The Captain`s Vengeance

(Lewrie – 12)

To all my hard-working, common-sense East Tennessee kin-folk who went before, who lived in the shadows of McCloud Mountain and McLean's Rock in the Powell Valley time out of mind, just a "Hoot and Holler" from the Cumberland Gap. If they did try to pound some "down home" verities into me, I'm sorry that they didn't all take, and wish I'd paid more attention to the old tales, the centuries-old lore that was warp and woof of their "Bright, Sunny South," in those wondrous summer twilights when the kids and the dogs lay "plumb tuckered out" 'neath my Mamaw and Papaw Ellison's sheltering oak, and the "lightning bugs" swam above the lawn as thick as schools of minnows. It may be belated, but God bless you all for my "raisin'."

And, to my ex-wives… don't bother, I'm still too broke to pay attention.

Praenda vago iussit geminare pericula ponto,

bellica cum dubiis rostra dedit retibus.

Praedator cupit immensos obsidere campos

ut multa innumera igera pasecat ove.

Booty bade men double the perils of the surging

deep when it fitted the beaks of war to the rocking ships.

'Tis the freebooter who longs to seize upon

the measureless plains that on many an acre

he may graze his countless sheep.

– Nemesis III, 39-42

Albius Tibullus

PROLOGUE

Gonzalo: Now would I give a thousand furlongs

Of sea for an acre of barren ground-long heath,

Brown furze, anything. The wills above be done

But I would fain die a dry death.

– The Tempest, Act I, Scene 1

William Shakespeare

The Dry Tortugas 24°37'N, 82°45' W

Two ships tossed, rocked, and heaved on a fretful sea, fetched-to and immobile, within easy rowing distance of the dry, low-lying, rocky islet-too small to be called an island, too large to be termed a cay. Bastard, barren places were these islets, neither Caribbean soft and beguiling nor American mainland coastal-marshily bleak. These islets did not belong to the Caribbean, but to the Gulf of Mexico, and lay far west of southernmost Spanish Florida, an afterthought of a distracted Creator, who had flung them like excess ochre droplets off a cosmic putty knife, once the last of the Florida Keys had been shaped.

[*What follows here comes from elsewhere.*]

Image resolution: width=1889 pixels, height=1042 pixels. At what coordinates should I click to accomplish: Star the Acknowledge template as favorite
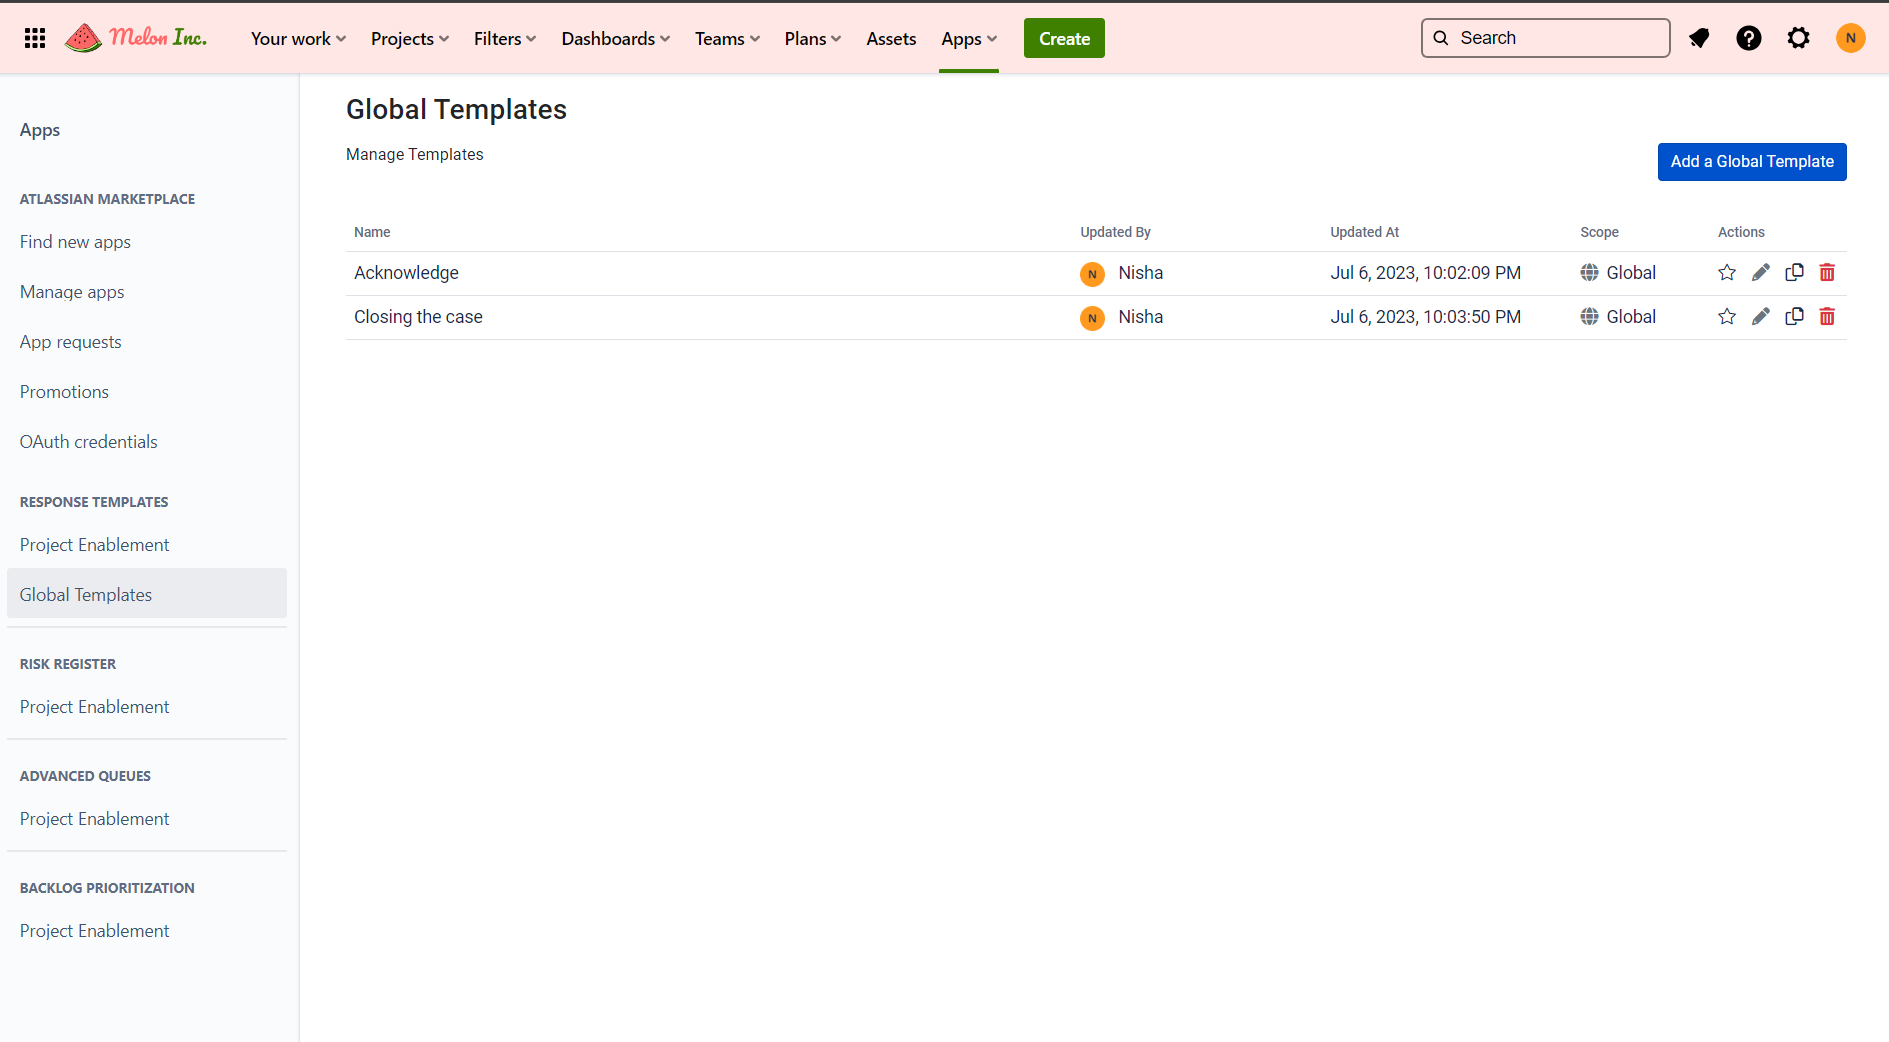1727,273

Except for a small sand beach on the north side, off which the two ships lay, the islet's shore was rocky, gravelled and steep-to, with waves breaking vertically, strewn with broken shells, fragments of driftwood, bird skeletons, and russet humps of pine needles and palm furze.

The seas were lively and heaved four or five feet or more in a confused chop; deep-ocean blue-grey, changing to teal, aqua, or lapis near the shore-all under an achingly empty cerulean blue sky that was brushed by mares' tails, with only the rare stiff-winged albatross, frigate bird, or gull to show a single sign of life.

The two ships fetched-to off the northern beach were clattered, clanged, and slatted by those confused seas, rising and dropping, pitching at bows and sterns, and rocking in uneven, unpredictable fits and jerks. One of the fetched-to vessels was a typical bluff-bowed, three-masted merchantman, a tad high at poop and forecastle, wide and beamy and deeply laded. She gleamed with linseed oil 'twixt her black-tarred gunwale and her jaunty blue upper-works and bulwarks, with a hint of a wealthy trader's gilt round her bulging quarter-galleries, entry ports, and figurehead. Her motion, because of her greater tonnage and weight of cargo, was a bit easier and more predictable than the other ship's. A Tricolour flag of Republican France flew from the leach of her large spanker, which was still sheeted in to keep drive on her, and her bows pinched up to the winds, while her courses and topgallants were bag-reefed, her tops'ls flatted aback, and her jibs knife-edged full of wind. That Unseeded gleaming wood was as pretty as a spanking-new, beeswaxed tabletop.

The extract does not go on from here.